По мостовой громыхала извозчичья пролётка на железном ходу, где-то на задах баритональный бас матерно и со смаком ругал какого-то Ваньку, и осеннее солнце просачивалось сквозь опущенные тяжёлые сторы.
С трудом поняв случившееся и почувствовав себя ещё более подавленным какой-то внутренней пустотой, Владимир нехотя поднялся, позвонил коридорного, приказал ему сбегать за мылом, зубной щёткой и где-нибудь раздобыть полотенце, а заодно принести самовар и калач с икрой, и начал одеваться.
Постепенно новизна положения начала его заинтересовывать, и через час, сидя за чаем, откусывая горячий калач и читая поданную ему афишу, из которой явствовало, что сегодня вечером в городском саду г.г. любителями будет исполнено в пользу вольно-пожарного общества на фонд приобретения моторной кишки комедия господина А. Чехова «Медведь» и будут петь госпожа Н.И***, он уже чувствовал себя заметно освежённым от московской тоски.
Городская площадь показалась ему немного более грязной, чем этого бы хотелось, зато пожарную каланчу он нашёл построенною в строго выдержанном николаевском стиле, а двух гимназисток в белых чулках и козьих полусапожках весьма свежими и занятными.

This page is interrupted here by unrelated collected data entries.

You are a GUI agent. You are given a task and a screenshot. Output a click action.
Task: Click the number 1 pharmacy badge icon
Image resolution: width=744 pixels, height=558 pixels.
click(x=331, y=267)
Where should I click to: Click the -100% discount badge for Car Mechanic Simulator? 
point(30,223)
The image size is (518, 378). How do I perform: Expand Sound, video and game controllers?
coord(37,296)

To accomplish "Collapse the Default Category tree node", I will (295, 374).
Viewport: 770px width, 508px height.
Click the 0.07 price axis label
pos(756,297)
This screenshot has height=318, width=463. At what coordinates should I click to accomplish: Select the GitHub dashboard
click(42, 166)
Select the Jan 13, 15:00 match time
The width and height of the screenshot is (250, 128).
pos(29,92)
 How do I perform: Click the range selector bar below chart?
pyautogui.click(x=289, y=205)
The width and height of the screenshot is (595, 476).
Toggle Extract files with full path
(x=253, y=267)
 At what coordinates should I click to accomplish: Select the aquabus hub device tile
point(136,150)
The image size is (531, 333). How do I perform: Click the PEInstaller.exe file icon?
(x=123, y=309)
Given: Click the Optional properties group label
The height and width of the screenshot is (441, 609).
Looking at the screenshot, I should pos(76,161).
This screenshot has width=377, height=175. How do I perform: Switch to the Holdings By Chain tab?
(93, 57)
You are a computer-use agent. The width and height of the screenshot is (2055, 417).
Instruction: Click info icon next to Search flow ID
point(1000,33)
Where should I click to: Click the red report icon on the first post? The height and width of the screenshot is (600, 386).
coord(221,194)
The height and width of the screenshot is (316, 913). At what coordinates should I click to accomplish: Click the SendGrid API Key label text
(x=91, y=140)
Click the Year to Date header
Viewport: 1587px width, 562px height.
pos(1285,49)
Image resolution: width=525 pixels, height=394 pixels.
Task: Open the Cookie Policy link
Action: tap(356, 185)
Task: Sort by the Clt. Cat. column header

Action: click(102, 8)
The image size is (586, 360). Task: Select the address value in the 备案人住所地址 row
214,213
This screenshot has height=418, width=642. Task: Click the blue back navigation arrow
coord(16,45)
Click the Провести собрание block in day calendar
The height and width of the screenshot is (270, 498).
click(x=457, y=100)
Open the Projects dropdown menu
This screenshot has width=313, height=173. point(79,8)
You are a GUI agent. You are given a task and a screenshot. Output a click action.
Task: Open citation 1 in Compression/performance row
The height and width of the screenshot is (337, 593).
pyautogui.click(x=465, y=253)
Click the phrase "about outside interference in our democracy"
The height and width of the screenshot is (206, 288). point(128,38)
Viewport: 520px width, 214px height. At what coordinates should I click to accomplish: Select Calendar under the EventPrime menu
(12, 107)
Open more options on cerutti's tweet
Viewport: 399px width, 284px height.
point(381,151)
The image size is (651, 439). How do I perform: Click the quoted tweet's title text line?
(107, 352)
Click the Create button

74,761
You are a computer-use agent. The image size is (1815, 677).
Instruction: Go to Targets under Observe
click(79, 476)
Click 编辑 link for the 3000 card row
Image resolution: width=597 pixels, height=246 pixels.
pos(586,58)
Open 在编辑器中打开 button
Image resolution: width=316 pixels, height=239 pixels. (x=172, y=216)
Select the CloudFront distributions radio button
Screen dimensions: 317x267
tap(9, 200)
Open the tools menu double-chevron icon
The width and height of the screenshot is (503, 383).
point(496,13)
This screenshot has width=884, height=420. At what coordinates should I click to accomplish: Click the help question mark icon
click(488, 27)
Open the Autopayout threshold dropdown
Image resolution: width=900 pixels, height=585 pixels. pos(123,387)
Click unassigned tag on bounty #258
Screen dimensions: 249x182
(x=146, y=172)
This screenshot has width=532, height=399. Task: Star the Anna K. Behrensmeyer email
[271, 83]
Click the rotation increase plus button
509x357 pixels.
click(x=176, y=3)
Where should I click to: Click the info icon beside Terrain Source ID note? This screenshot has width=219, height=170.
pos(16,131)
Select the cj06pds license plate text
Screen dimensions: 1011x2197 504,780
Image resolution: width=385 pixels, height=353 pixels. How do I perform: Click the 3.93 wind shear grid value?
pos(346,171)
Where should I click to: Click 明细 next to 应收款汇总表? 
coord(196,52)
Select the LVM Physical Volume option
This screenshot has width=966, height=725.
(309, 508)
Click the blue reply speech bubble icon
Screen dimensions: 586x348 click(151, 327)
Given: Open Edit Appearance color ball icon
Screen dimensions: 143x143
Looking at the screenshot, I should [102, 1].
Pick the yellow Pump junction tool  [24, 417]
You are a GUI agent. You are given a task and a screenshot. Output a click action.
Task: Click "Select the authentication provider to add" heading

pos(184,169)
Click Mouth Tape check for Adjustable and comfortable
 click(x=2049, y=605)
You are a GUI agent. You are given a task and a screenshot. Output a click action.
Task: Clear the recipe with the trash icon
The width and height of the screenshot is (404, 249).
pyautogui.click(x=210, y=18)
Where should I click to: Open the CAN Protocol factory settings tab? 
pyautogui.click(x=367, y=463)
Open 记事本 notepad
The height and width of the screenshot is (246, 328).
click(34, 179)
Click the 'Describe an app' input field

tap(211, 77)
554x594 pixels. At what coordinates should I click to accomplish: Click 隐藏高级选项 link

Посидев полчаса у лимонадного павильона городского сада, весьма запыленного, но открывающего прекрасную речную панораму, Владимир узнал от полногрудой дамы, разливавшей лимонад, все городские новости и, получив практические советы, отправился осматривать город.
Прошёл сквозь Пятницкие ворота, с которых князь Григорий Волхонский громил когда-то гетмана Сагайдачного, посетил храм Воскресения, начал уже зевать, но заметно оживился, заметя стройных монашек Брусенецкого монастыря. Вскоре, однако, его бесцельному фланёрству был положен конец молодой незнакомкой в жёлтых ботинках, оранжевом платье, плотно облегающем стройный стан, и зелёной шляпе с пером.
Нагруженная покупками и защищающаяся от палящих солнечных лучей красным парасолем, она обронила продолговатый сверток и силилась поднять его, не разроняв другие.
Владимир поспешил на помощь и, получив благодарность и решительный отказ на предложение дальнейшего содействия, стал следовать в почтительном отдалении вплоть до маленького деревянного домика с террасой, увитой плющом, окнами, завешенными кисейной занавеской, и — очаровательной геранью в банках на деревянных оконных скамейках.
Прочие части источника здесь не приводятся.